What to work on -
Answer these questions from the discussion of Reynolds number below:
(a) At high Mach numbers, what quantity is most important to match in a scaled experiment?
(b) What is placed where the flow is expected to change from laminar to turbulent?
(c) In the Reynolds number formula, what does $\nu$ stand for?

Document text -
========================
So for high Mach numbers scaled experiments are either impossible or (extremely?) inaccurate? Or I got you wrong? –  firtree May 13 '13 at 5:39
    
@firtree Someone please correct me if I'm wrong: I believe for scaled experiments at high Mach numbers, it is most important to match Mach number so the shock structure is the same. If the Mach number is matched the scaled model's Reynolds number will be less than that of the full size model. To approximate higher Reynolds numbers, trip strips are placed where transition from laminar to turbulent flow is expected. If the transition location is unknown, an array of various trip strip locations could be tested. –  OSE May 13 '13 at 14:34
    
Also incompressible measurements can be extended to compressible flow using the Prandtl-Glauert Transformation. –  OSE May 13 '13 at 14:34

Reynold's number is defined to be: $$ \text{Re} = \frac{ v D }{ \nu } $$ where $v$ is the characteristic velocity for the flow, $D$ is a characteristic size and $\nu$ is the kinematic viscosity.

Now, why should we care? Why is Reynold's number important? Well, the first thing to realize is that the Reynolds number is a dimensionless number. This means that is has a certain power that dimensionful numbers don't. It is a pure number and doesn't depend on any way on your particular choice of units. This means it has some kind of intrinsic or universal meaning outside of any human constructs.
========================
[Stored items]
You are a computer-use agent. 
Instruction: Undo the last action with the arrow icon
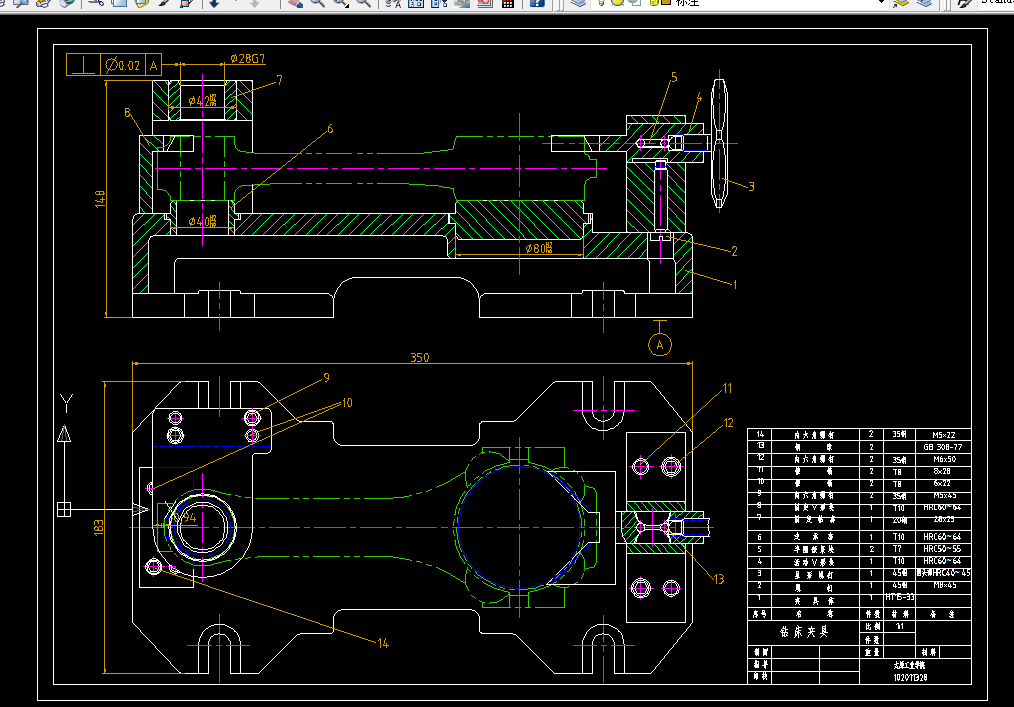pos(214,3)
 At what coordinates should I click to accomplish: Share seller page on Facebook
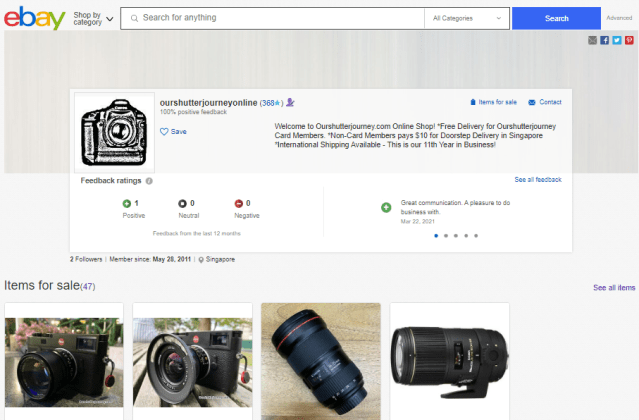tap(604, 40)
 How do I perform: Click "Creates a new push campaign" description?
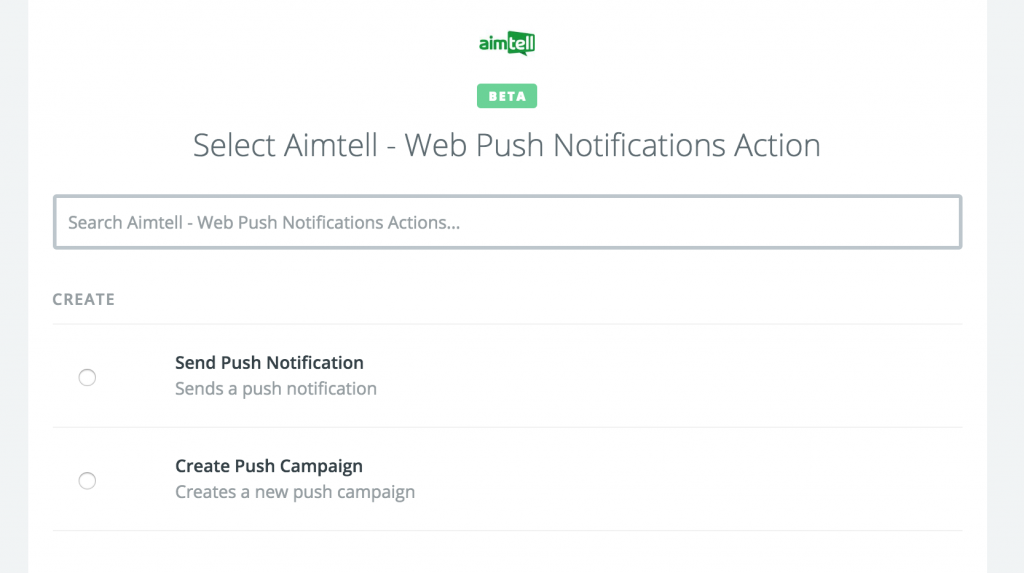coord(295,492)
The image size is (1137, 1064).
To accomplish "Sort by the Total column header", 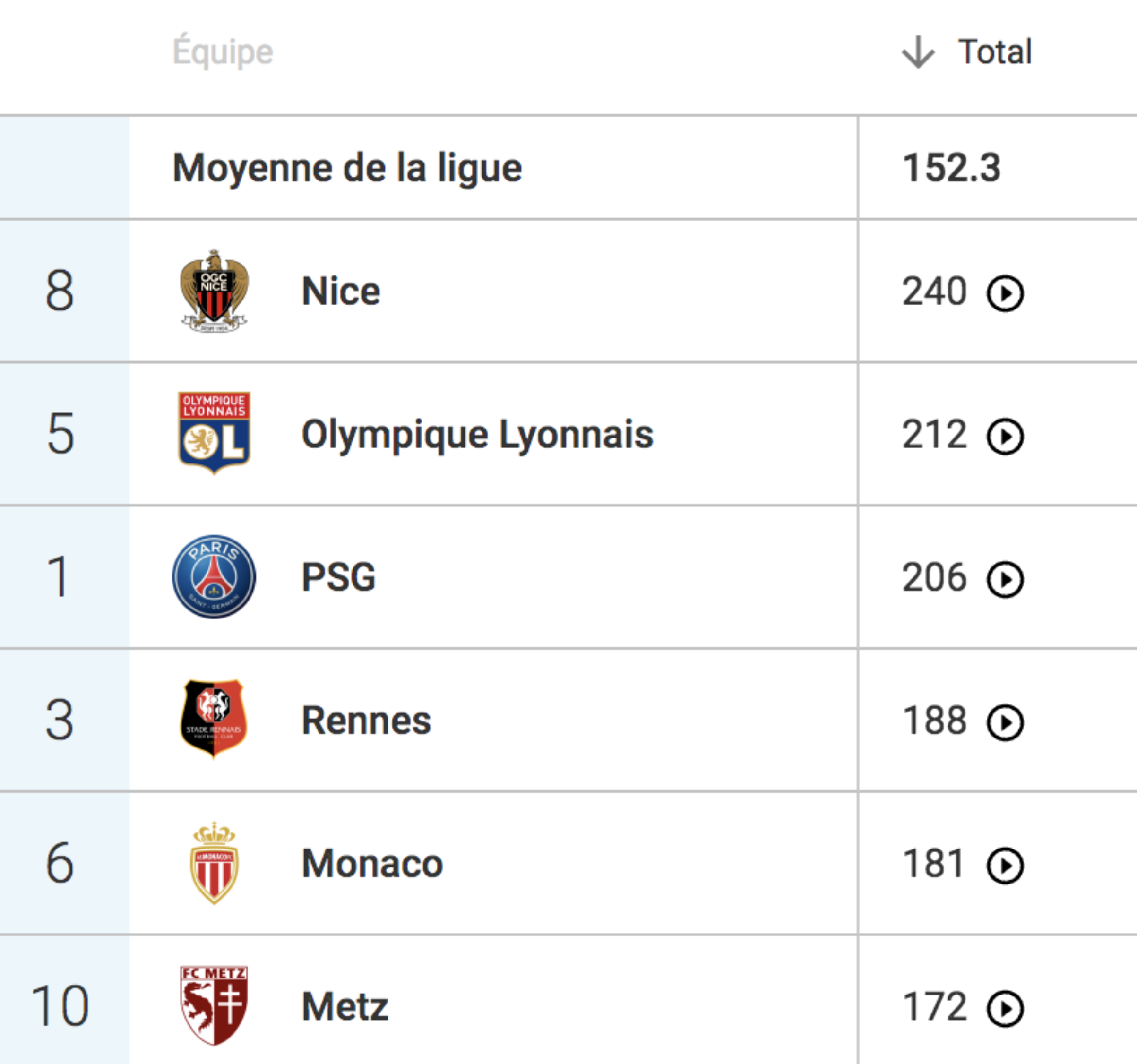I will click(x=995, y=52).
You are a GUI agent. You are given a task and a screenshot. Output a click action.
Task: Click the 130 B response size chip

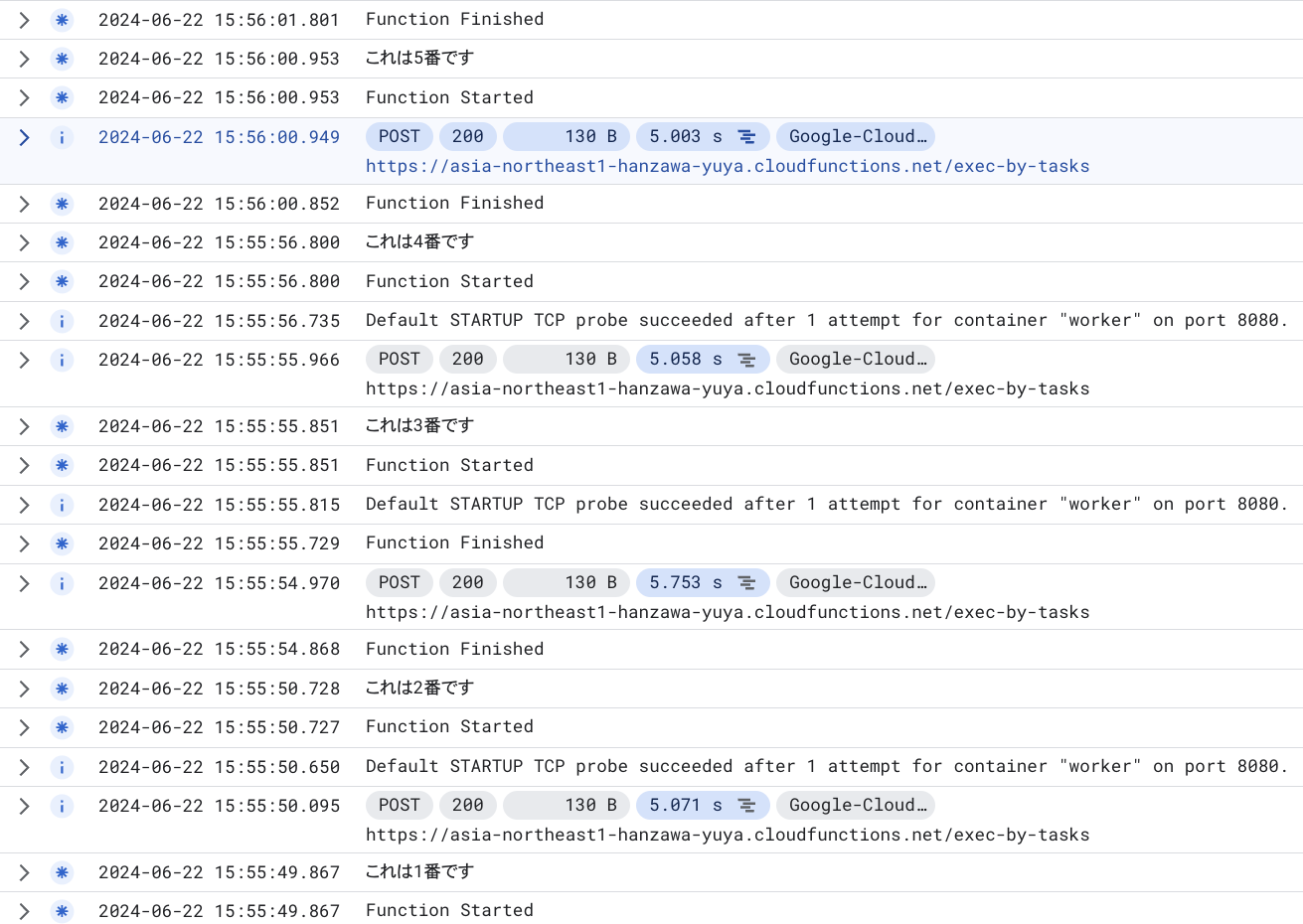(567, 137)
========================
Reply to the task -
(a) The Mach number, so that the shock structure is the same.
(b) Trip strips.
(c) The kinematic viscosity.